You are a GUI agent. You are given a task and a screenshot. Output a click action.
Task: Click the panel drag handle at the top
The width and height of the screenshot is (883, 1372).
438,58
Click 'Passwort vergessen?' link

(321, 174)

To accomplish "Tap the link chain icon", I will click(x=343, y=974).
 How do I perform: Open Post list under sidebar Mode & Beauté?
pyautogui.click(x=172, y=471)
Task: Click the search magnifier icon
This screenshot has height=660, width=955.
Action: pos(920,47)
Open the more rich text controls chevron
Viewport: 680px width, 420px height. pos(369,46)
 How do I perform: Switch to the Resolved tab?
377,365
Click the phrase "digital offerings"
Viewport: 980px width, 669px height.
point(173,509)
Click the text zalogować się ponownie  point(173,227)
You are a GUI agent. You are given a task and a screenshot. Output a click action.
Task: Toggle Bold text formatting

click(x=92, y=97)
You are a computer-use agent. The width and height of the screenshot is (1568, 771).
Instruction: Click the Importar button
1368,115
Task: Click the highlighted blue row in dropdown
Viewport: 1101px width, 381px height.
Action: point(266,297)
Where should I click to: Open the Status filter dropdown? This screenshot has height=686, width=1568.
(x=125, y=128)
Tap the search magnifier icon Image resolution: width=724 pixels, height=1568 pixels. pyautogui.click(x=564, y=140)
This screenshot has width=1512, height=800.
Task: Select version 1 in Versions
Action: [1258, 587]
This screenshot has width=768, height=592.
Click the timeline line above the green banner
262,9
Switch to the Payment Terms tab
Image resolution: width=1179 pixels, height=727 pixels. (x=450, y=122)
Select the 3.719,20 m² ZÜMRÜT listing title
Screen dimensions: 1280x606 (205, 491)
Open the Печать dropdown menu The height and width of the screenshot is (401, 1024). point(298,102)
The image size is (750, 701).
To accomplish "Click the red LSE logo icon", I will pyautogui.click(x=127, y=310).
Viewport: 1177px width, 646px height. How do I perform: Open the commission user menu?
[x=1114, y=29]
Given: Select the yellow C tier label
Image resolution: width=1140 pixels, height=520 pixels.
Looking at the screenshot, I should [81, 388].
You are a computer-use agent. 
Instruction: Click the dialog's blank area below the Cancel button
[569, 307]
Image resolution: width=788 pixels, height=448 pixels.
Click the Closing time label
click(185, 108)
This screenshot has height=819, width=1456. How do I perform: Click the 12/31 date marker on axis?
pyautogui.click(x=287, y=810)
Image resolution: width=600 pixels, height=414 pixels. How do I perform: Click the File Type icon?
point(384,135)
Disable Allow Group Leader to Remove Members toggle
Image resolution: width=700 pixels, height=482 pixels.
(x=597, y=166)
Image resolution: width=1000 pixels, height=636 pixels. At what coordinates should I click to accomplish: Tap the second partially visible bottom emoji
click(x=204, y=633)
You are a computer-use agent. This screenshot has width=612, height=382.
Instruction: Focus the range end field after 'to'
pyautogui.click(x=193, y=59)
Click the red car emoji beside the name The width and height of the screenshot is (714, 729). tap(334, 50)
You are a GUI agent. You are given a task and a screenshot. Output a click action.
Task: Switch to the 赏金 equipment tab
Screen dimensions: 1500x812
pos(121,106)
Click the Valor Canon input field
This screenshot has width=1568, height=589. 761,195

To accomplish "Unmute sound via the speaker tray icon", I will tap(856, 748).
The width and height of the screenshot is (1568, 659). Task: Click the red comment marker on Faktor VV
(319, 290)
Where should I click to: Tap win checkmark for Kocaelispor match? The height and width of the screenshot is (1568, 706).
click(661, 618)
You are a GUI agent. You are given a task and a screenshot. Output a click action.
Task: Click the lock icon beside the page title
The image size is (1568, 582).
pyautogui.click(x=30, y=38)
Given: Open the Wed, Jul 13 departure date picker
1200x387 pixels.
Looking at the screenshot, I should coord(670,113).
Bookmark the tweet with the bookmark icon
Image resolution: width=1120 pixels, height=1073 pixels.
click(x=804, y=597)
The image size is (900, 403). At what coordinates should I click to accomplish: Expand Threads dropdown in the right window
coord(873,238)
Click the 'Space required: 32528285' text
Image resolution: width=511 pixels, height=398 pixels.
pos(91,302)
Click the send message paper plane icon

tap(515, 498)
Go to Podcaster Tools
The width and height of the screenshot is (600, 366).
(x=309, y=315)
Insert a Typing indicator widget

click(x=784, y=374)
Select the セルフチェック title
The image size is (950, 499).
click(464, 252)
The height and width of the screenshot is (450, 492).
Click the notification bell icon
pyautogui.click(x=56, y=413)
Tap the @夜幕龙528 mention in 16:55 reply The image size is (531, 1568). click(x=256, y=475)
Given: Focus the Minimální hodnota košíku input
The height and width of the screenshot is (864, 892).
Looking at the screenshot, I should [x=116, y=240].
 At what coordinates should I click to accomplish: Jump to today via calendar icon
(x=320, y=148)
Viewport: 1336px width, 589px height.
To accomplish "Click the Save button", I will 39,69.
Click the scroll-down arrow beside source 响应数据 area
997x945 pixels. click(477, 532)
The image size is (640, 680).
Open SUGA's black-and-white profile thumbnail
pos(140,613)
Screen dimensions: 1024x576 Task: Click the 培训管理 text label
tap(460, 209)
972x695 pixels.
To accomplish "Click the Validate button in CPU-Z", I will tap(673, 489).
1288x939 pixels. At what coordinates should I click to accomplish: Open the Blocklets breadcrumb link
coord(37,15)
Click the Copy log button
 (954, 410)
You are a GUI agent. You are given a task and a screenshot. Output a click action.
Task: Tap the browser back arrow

....................

• **Task to complete**
Every line in the data above that contains the word "computer" should be copied.

• **Exercise response**
You are a computer-use agent. The width and height of the screenshot is (1568, 771).
You are a computer-use agent. 
You are a computer-use agent. This screenshot has width=612, height=382.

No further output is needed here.